# Task objective
If a line below contains "will", count it. Report the final total and nothing more.

══════════════════════════════

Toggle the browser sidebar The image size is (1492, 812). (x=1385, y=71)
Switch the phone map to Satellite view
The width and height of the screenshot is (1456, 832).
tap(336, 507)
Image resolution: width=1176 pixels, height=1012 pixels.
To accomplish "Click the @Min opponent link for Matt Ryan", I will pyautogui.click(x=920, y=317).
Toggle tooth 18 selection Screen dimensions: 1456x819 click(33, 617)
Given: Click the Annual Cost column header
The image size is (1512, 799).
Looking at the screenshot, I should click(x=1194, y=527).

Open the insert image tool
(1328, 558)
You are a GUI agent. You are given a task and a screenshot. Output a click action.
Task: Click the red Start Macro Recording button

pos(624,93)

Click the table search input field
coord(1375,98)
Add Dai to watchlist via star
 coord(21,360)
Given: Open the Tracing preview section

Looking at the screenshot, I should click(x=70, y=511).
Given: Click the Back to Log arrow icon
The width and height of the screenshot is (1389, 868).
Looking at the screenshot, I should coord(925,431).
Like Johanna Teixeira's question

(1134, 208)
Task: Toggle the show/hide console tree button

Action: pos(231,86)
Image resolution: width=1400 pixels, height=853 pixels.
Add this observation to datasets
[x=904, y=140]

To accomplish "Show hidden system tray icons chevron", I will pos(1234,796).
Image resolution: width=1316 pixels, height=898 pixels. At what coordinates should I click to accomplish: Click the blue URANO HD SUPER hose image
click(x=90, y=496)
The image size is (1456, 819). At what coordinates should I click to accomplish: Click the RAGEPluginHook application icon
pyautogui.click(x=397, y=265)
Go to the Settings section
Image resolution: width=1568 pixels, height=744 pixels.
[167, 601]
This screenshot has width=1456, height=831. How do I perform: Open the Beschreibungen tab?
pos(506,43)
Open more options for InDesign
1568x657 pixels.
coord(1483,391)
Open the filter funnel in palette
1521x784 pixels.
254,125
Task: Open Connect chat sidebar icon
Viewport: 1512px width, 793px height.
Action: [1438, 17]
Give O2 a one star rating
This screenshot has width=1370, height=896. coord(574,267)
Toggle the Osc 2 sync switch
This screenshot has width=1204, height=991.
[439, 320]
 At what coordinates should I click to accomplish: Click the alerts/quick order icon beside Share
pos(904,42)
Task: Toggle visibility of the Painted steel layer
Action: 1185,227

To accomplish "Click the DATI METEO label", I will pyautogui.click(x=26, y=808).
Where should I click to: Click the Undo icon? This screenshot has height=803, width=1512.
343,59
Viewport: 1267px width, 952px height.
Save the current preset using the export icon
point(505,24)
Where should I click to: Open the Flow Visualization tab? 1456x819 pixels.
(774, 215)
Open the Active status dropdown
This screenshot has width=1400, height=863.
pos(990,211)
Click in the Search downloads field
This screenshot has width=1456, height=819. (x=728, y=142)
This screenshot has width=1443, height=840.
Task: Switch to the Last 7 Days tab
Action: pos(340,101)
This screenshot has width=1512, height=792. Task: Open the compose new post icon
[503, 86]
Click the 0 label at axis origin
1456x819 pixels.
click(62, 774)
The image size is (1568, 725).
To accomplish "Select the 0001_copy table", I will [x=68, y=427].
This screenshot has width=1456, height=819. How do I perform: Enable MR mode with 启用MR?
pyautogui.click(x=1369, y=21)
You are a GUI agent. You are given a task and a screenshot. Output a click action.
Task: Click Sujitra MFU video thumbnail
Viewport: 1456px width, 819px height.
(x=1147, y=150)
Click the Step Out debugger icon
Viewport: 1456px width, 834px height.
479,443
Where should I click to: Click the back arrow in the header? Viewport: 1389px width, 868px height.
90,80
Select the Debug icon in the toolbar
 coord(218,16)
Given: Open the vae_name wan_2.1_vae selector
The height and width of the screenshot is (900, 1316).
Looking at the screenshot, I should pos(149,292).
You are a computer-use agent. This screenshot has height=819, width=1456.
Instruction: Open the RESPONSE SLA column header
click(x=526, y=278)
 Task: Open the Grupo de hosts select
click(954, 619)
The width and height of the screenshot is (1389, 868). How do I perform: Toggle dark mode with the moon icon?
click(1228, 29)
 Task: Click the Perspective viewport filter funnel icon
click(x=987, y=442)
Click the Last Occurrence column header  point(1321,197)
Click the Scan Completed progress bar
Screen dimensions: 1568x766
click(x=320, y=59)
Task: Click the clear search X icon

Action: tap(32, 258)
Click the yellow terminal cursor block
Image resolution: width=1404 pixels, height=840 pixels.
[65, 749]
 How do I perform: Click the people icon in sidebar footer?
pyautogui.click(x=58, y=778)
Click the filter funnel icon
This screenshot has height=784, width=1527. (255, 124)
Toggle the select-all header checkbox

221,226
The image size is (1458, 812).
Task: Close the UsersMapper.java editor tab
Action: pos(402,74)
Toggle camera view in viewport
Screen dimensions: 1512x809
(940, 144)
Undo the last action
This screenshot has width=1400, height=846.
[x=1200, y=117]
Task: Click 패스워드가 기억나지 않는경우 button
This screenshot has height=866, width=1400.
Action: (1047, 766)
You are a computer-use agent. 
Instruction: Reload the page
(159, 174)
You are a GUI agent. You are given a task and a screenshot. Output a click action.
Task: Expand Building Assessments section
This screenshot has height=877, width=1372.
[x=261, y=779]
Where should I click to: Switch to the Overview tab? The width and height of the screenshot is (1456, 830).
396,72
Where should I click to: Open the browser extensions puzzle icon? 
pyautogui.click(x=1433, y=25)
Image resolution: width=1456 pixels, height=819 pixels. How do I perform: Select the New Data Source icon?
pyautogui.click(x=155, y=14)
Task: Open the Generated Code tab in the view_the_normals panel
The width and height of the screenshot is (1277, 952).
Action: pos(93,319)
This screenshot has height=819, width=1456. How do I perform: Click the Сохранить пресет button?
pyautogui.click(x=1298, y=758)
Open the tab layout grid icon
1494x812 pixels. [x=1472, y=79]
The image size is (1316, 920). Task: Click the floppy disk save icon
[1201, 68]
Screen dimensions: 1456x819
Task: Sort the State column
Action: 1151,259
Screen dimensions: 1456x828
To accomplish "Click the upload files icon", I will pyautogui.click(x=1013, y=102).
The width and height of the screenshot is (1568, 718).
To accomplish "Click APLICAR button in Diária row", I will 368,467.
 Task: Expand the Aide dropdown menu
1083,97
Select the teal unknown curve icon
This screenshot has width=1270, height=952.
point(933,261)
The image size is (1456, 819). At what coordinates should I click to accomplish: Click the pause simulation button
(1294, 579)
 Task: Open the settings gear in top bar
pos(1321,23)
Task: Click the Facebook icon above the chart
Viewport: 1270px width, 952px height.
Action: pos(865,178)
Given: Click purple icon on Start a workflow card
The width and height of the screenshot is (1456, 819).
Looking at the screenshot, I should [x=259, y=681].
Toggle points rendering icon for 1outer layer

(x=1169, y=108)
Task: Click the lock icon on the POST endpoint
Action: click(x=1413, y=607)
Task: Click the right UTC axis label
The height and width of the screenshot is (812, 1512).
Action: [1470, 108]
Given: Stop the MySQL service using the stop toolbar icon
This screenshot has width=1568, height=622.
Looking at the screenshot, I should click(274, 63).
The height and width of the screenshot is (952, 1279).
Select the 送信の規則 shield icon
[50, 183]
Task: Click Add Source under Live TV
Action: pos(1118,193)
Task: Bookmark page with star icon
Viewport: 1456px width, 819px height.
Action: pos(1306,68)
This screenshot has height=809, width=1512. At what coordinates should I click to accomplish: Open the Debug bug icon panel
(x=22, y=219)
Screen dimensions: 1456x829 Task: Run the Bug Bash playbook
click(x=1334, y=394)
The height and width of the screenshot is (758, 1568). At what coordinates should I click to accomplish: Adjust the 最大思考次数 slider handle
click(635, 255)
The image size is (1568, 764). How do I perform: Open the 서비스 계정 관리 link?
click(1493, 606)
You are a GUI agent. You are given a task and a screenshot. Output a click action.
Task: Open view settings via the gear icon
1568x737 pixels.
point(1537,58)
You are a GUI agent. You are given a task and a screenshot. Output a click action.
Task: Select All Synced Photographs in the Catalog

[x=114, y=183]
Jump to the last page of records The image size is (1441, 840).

══════════════════════════════

# Solution
6